Monsieur Purcell classe trois niveaux d'aide susceptibles de favoriser une meilleure entente à l'intérieur d'une famille:
" Par rapport à la personne qui vit la situation de crise, explique monsieur Purcell, un principe très important surgit à ce moment. Il est important que les membres d'une famille s'impliquent dans toute forme de thérapie. Le fait que l'entourage immédiat manifeste un intérêt envers la personne qui vit une situation de crise devrait faciliter le resserrement des liens familiaux".
"La personne qui est à la base d'une situation de crise ne doit pas servir de source de défoulement dans le cas d'un départ chez les parents (divorce, séparation, suicide, décès, etc.) entre autre. En agissant ainsi on fait montre d'intolérance. Il est évident que l'absence soudain d'un parent va engendrer des insatisfactions chez le ou les enfants. Blâmer celui ou celle qui est parti ne réglera rien."
"Un idéal important à maintenir, pour monsieur Purcell, est de garder la personne en situation de crise le plus longtemps possible dans son milieu naturel. Ne pas oublier que retirer quelqu'un de son milieu naturel, peut aggraver davantage une situation de crise.

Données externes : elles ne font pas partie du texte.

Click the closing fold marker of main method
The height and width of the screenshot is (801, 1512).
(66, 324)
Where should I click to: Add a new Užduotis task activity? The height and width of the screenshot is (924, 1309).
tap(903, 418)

Nous viserons à impliquer l'aidé et son milieu dans toute forme de thérapie; s'il y a un travail a effectuer avec une personne qui vit une situation de crise, il y a de fortes chances qu'il y ait un travail à faire auprès de sa famille aussi.
Nous travaillons autant sur le milieu environnemental que sur l'individu. Il ne sert à rien de travailler sur l'individu si le milieu présente les mêmes carences. Travailler uniquement avec la personne en situation de crise ne fera que retarder une aggravation des problèmes auxquels elle est confrontée.
Il faut également éviter de considérer la personne en état de crise comme la seule qui a besoin d'aide ou comme unique préoccupation. Une concertation avec les représentants de la même famille devrait donner de meilleurs résultats."
Cette problématique, dont nous sommes loin d'avoir épuisé tout le contenu, est une préoccupation qui doit prendre le premier plan. C'est ce que fait l'Association des centres Jeunesse du Québec en mettant sur pied un congrès les 21 et 22 octobre prochain, au Centre des congrès de l'Hôtel Sheraton, à Laval; 42 ateliers seront présentés et aborderont cette problématique sous autant d'angles qu'imaginables.
Je me permets de citer une phrase tirée de l'introduction du programme officiel de ce congrès,
" c'est bien cette volonté de tenter ensemble [...] de donner à ces enfants et à ces adolescents ce qui leurs revient: toute une jeunesse!"